■ **What you have to do**: Output the full set of records exactly.

■ **Extracted material**:

▼▼▼

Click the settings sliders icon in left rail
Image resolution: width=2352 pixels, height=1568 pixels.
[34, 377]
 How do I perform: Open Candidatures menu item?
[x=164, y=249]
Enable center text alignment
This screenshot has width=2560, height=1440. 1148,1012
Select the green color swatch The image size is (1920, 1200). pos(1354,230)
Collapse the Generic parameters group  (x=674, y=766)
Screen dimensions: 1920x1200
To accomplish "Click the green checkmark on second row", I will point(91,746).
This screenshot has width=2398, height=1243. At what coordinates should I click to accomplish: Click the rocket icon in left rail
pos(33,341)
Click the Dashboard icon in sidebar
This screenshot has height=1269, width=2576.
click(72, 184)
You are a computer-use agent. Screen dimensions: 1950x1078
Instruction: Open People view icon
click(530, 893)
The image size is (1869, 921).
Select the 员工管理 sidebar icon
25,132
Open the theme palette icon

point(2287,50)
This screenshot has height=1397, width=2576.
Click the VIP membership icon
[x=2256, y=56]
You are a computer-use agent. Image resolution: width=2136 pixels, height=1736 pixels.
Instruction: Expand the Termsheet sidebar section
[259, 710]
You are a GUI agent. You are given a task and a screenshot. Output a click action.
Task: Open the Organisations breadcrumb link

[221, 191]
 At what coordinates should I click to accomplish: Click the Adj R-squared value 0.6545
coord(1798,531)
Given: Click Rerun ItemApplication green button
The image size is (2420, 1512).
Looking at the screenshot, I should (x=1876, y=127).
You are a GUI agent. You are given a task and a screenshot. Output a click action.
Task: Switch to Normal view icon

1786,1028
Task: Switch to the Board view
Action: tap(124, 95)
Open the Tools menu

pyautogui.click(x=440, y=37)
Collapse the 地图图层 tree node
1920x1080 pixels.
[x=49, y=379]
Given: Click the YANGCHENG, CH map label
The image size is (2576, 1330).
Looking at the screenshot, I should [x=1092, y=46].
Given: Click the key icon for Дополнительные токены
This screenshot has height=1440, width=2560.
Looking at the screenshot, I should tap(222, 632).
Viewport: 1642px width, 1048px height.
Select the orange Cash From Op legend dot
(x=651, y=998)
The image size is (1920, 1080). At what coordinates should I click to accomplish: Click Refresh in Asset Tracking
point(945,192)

▲▲▲

■ **Expected answer**:
Click the settings sliders icon in left rail
Image resolution: width=2352 pixels, height=1568 pixels.
[34, 377]
 How do I perform: Open Candidatures menu item?
[x=164, y=249]
Enable center text alignment
This screenshot has width=2560, height=1440. 1148,1012
Select the green color swatch The image size is (1920, 1200). pos(1354,230)
Collapse the Generic parameters group  (x=674, y=766)
Screen dimensions: 1920x1200
To accomplish "Click the green checkmark on second row", I will point(91,746).
This screenshot has width=2398, height=1243. At what coordinates should I click to accomplish: Click the rocket icon in left rail
pos(33,341)
Click the Dashboard icon in sidebar
This screenshot has height=1269, width=2576.
click(72, 184)
You are a computer-use agent. Screen dimensions: 1950x1078
Instruction: Open People view icon
click(530, 893)
The image size is (1869, 921).
Select the 员工管理 sidebar icon
25,132
Open the theme palette icon

point(2287,50)
This screenshot has height=1397, width=2576.
Click the VIP membership icon
[x=2256, y=56]
You are a computer-use agent. Image resolution: width=2136 pixels, height=1736 pixels.
Instruction: Expand the Termsheet sidebar section
[259, 710]
You are a GUI agent. You are given a task and a screenshot. Output a click action.
Task: Open the Organisations breadcrumb link

[221, 191]
 At what coordinates should I click to accomplish: Click the Adj R-squared value 0.6545
coord(1798,531)
Given: Click Rerun ItemApplication green button
The image size is (2420, 1512).
Looking at the screenshot, I should (x=1876, y=127).
You are a GUI agent. You are given a task and a screenshot. Output a click action.
Task: Switch to Normal view icon

1786,1028
Task: Switch to the Board view
Action: tap(124, 95)
Open the Tools menu

pyautogui.click(x=440, y=37)
Collapse the 地图图层 tree node
1920x1080 pixels.
[x=49, y=379]
Given: Click the YANGCHENG, CH map label
The image size is (2576, 1330).
Looking at the screenshot, I should [x=1092, y=46].
Given: Click the key icon for Дополнительные токены
This screenshot has height=1440, width=2560.
Looking at the screenshot, I should tap(222, 632).
Viewport: 1642px width, 1048px height.
Select the orange Cash From Op legend dot
(x=651, y=998)
The image size is (1920, 1080). At what coordinates should I click to accomplish: Click Refresh in Asset Tracking
point(945,192)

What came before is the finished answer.